> _Provided text_:
###
# Database Discussions > Microsoft Access >  Count numbers from a memo

## ValentinBrinzei

Hello.
I'm new in database Acces and need help.
There is a posibility to count numbers from a memo?
I have a table named Doubles, with 2 fields. First field is a name and a second is a memo with numbers separated by comma: 52,152,154,55,55,156,59,60,63,63 for example. I need to count how many numbers using sql query.

Thanks.

----------


## CahabaData

off hand not sure about counting the number of commas - it is such an odd request I don't have a method in my near term memory and you will want to Bing/Google about for a method to count specific characters in a string.  Assuming you have that count then you can determine the quantity of numbers.

if you find a method post it here and then I can assist on fine tuning it.

----------


## ValentinBrinzei

Thanks CahabaData for your reply. I searched google but none relevant info. Will search again more deep and if find a method will pos it.

----------


## Allan Murphy

Using just a query you can not count the numbers, but, you can count the numbers from a memo field using a query and a module. The query will call a Function in the module, this function will then step through the data passed to the function and count the numbers. The number count is then passed back and displayed in the query.

----------


## CahabaData

is there a method in vba to count a specific character in a string, such as a comma ... ?  I use Len, Left, Right, Mid methods all the time to manipulate strings but offhand can't think of a method for counting a unique character;......or would one have to build a custom loop?

----------


## Allan Murphy

You will need to use LEN and build a loop and using INSTR to find the first comma, then add 1 to your counter use INSTR again but move the start point
of the to the next position after the comma, Repeat this process until the end of the memo.

I have attached a zip 2013 version of the database that will count the numbers. The query passes the memo field to the module. The module manipulates memo field to perform the number count.

If you cannot open the database I will post the code on the forum.

----------


## CahabaData

loopy indeed.  didn't think there was a VBA method to count a specific character...  for this same effort, more or less, one really might be better off building a normalized 'child' relational table - using a variation of this logic to write out the string into records with a cross reference key back to the main table....  that sort of depends on whether there is new data being made constantly in this text mode or whether this is a 1 time effort to set up a new db from an import or something.
###
> _Information supplied_:
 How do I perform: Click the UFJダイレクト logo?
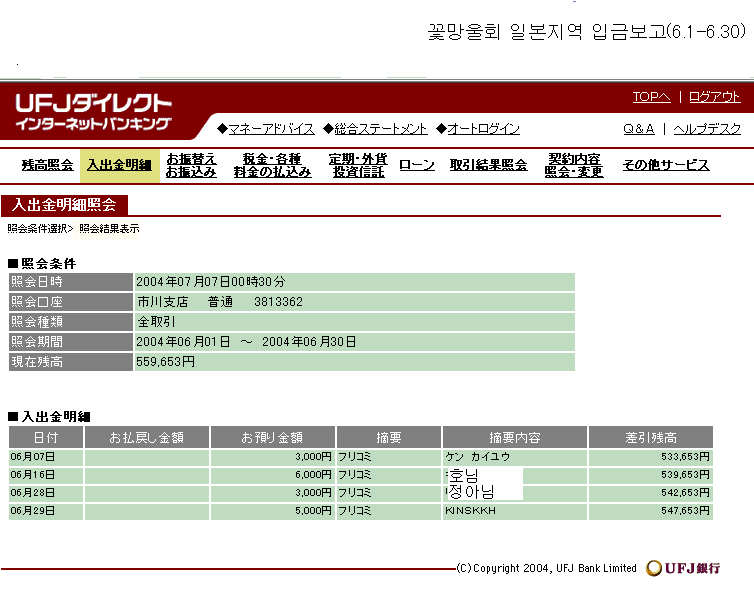(93, 112)
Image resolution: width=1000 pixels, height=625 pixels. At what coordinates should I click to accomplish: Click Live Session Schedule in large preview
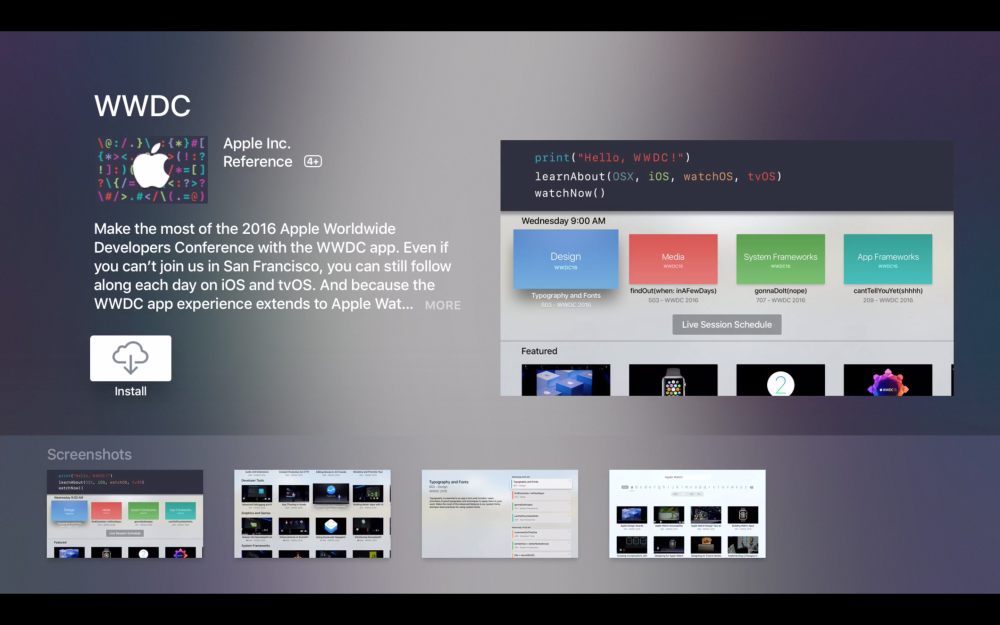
###
> _Set problem_: Rewrite the forum thread from "You will need" up to and including "on the forum.", putting "tally" in place of "counter".

> _Solution for this exercise_:
You will need to use LEN and build a loop and using INSTR to find the first comma, then add 1 to your tally use INSTR again but move the start point
of the to the next position after the comma, Repeat this process until the end of the memo.

I have attached a zip 2013 version of the database that will count the numbers. The query passes the memo field to the module. The module manipulates memo field to perform the number count.

If you cannot open the database I will post the code on the forum.